+++ DATA +++

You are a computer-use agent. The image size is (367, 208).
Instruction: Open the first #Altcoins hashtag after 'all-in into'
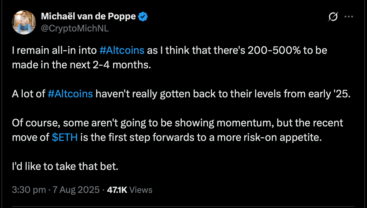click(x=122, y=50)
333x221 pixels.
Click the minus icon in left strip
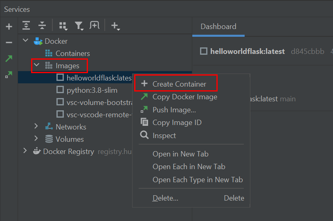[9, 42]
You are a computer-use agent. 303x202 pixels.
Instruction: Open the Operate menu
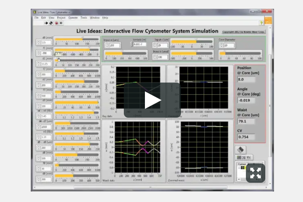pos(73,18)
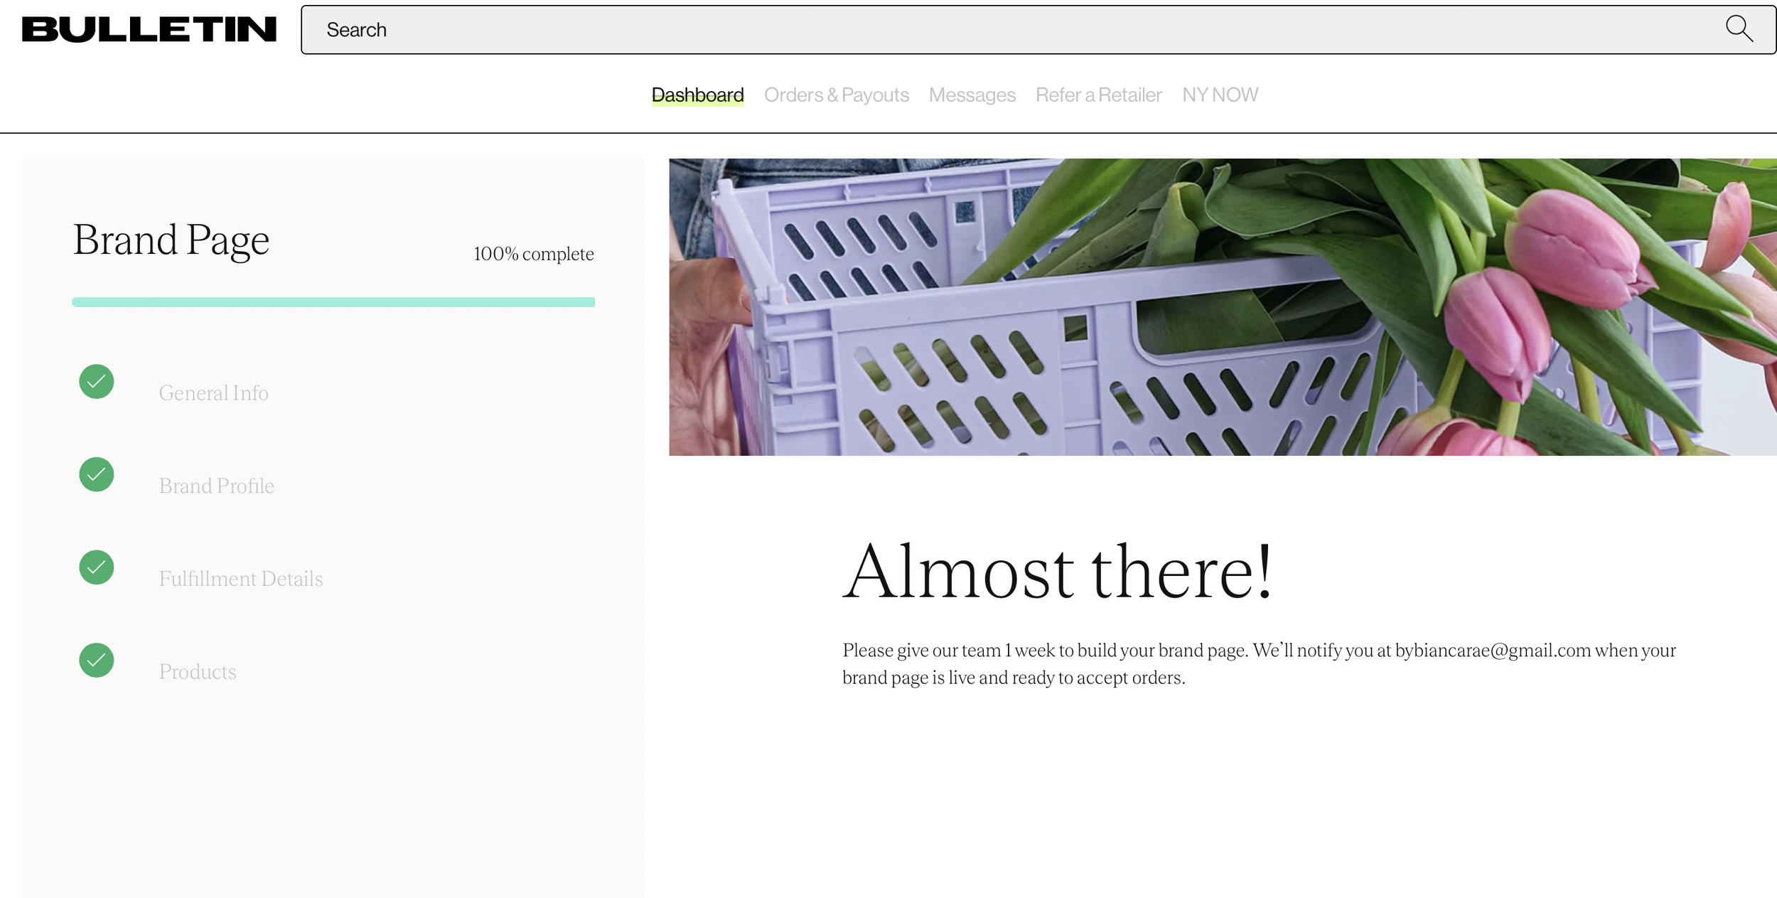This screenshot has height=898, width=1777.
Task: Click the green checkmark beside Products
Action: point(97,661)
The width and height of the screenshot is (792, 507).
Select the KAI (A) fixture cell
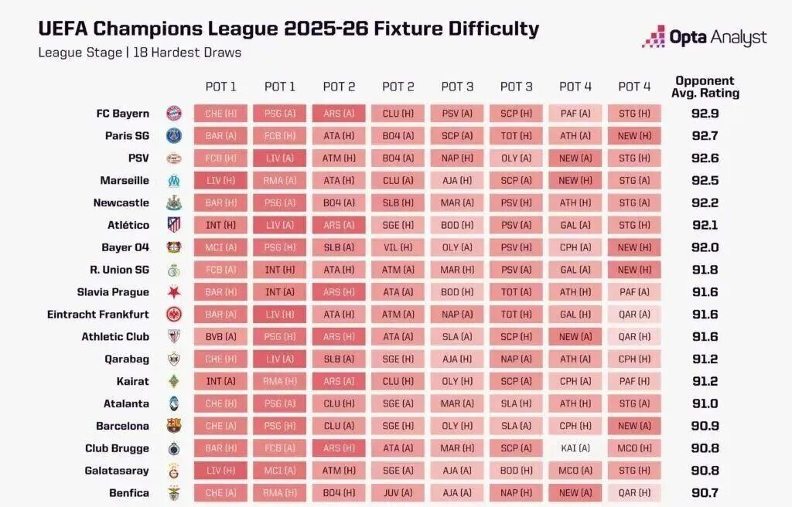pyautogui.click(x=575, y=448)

+++

### ASSIGNMENT
All lines of the entries containing the string "agent" must be shown in full.

### RESULT
You are a computer-use agent. The image size is (367, 208).
You are a computer-use agent. 303x202 pixels.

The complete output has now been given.